Task instructions: In the entries that follow, the lines from the one with "The width and height of the screenshot is (782, 622)." through the one with "Task: Select the highlighted jornada 10" are the ones to write out, exactly and with both ends included. Nothing else should appear.
▬▬▬▬▬▬▬▬▬▬
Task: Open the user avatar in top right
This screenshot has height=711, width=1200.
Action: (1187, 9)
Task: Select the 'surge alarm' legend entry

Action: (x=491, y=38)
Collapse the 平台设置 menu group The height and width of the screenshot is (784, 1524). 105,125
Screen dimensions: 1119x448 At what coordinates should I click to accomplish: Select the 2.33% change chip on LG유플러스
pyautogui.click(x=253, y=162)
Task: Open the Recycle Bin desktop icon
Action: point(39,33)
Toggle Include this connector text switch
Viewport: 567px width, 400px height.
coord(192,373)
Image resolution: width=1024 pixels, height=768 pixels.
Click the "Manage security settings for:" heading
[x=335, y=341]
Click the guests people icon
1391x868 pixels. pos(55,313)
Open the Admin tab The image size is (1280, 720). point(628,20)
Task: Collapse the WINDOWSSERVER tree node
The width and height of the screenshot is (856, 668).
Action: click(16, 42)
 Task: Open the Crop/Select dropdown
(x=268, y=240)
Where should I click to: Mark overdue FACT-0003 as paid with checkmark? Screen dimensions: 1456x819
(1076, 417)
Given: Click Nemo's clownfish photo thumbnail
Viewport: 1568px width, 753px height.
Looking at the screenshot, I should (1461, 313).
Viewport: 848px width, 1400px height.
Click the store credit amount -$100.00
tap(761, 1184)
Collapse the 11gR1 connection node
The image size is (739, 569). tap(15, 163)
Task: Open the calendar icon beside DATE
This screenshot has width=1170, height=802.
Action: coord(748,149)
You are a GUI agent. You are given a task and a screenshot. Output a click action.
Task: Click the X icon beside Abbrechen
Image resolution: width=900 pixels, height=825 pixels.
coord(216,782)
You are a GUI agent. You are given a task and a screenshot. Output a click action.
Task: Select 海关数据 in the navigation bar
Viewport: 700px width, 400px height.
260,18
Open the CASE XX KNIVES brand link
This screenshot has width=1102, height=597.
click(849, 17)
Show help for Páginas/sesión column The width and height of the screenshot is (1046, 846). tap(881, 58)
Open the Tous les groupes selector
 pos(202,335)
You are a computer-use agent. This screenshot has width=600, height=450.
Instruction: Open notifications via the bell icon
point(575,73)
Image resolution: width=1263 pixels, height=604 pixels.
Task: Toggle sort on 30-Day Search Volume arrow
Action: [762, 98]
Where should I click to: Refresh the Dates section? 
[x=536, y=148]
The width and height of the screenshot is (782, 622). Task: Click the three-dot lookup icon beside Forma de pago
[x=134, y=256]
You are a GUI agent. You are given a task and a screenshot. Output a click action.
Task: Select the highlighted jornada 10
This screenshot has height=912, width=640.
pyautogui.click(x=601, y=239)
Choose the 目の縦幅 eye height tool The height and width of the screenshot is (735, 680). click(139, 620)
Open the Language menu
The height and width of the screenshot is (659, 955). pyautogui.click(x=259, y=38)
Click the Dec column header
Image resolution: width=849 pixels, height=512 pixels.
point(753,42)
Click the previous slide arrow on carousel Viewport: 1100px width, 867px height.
▬▬▬▬▬▬▬▬▬▬
Task answer:
The width and height of the screenshot is (782, 622). Task: Click the three-dot lookup icon beside Forma de pago
[x=134, y=256]
You are a GUI agent. You are given a task and a screenshot. Output a click action.
Task: Select the highlighted jornada 10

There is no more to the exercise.